The results were evaluated using the CML method that is capable of categorizing the consequences for the environment and quantifying them in equivalents. These categories, for example, include the greenhouse gas potential, the potential for acidification, the potential for summer smog and eutrophication potential. There is also the possibility of including other environmentally relevant criteria, like the need for primary energy or the consumption of land and water, for this assessment.
Key impact of mileage and the use of carbon-neutral energy sources
Identifying the potential of greenhouse gases was based on a specified mileage of 200,000 kilometers. The gasoline engine vehicle was shown to cause the highest on-road emissions, followed by the diesel and hybrid versions. Of course, the battery-electric and the fuel-cell vehicle came out best – with zero emissions. The picture changes when we also include the emissions from providing electricity or fuel, like gasoline, diesel and hydrogen: The conventional drive systems gain significant ground – all the more so after including the emissions from production and recycling. This reveals that the production of partially and fully electric drive systems or fuel cell drives emits significantly more greenhouse gases. Nonetheless, comparing the vehicles using conventional energy sources puts the battery-electric vehicle first. In the case of the fuel cell vehicle, hydrogen in most cases being generated by reforming natural gas steam prevents a better result.
Schematic diagram of the product life cycle
Comparison of drive concepts (200,000 km mileage) using fossil-based and carbon-neutral energy sources
The picture would change in an interesting way if mileage were differentiated in relation to the drive type over vehicle life – about 220,000 kilometers for the diesel engine model as well as for the fuel cell vehicle and 80,000 kilometers for the e-vehicle which is mainly driven in urban traffic and does not reach the high mileages. In this case, the emissions for the electric car during production dominate – giving this model the worst life cycle assessment in this scenario.
When using carbon-neutral energy sources, the greenhouse gas emissions are significantly reduced for all models in the usage phase. Here too, it becomes clear that the percentage of total emissions resulting from production and recycling will increase in future as more and more carbon-neutral energy sources are used.
Differentiated picture when looking at all environmental impacts
Only looking at greenhouse gas emissions, however, does not reveal the full picture. If other environmental categories or environmentally relevant criteria are also included, the different drive concepts show different strengths and weaknesses. The fuel cell vehicle and the battery-electric vehicle do best when it comes to the formation of summer smog. Plug-in hybrid and e-vehicle show particular weaknesses in terms of their acidification potential.

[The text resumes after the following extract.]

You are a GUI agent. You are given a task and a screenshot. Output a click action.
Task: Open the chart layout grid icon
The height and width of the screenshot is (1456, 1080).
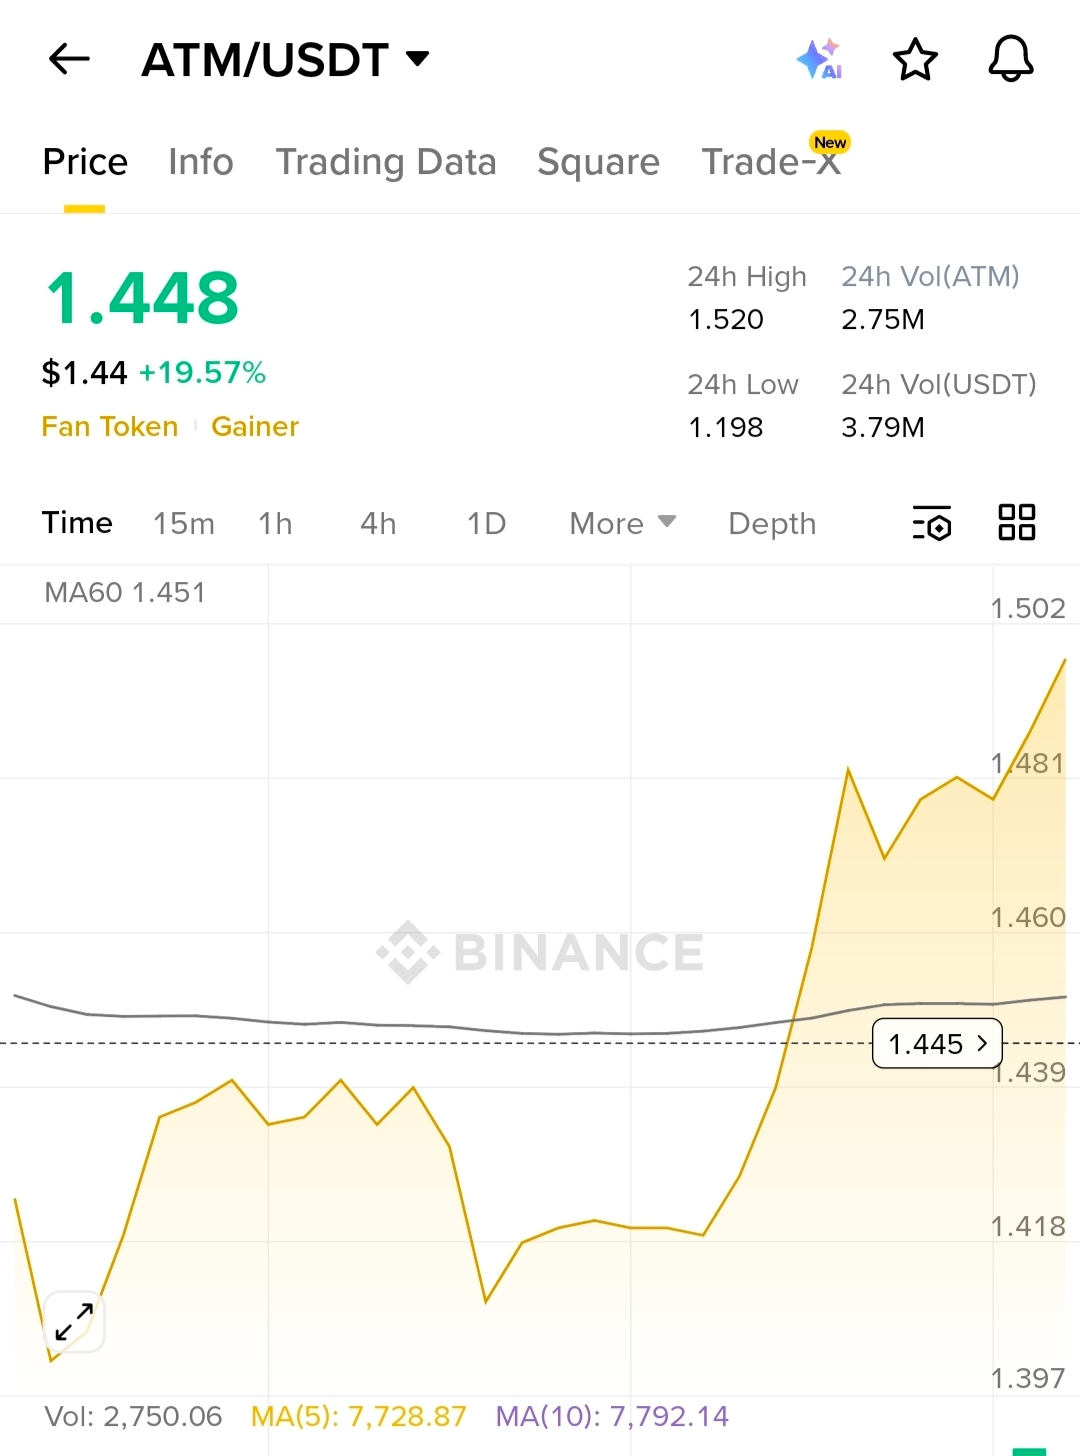[x=1017, y=523]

“The study reveals that analyzing the environmental impact from different drive concepts must not be based on driving alone”, Semper says, summarizing. “Only a complete life cycle assessment provides a fair comparison of vehicle types.” Studies of this type are still not prescribed in law – but experts expect such analyses to become compulsory after 2020. “We are already getting inquiries about them from OEMs”, Semper says. “This is why IAV is analyzing the influence a vehicle’s different life phases have on the environment.”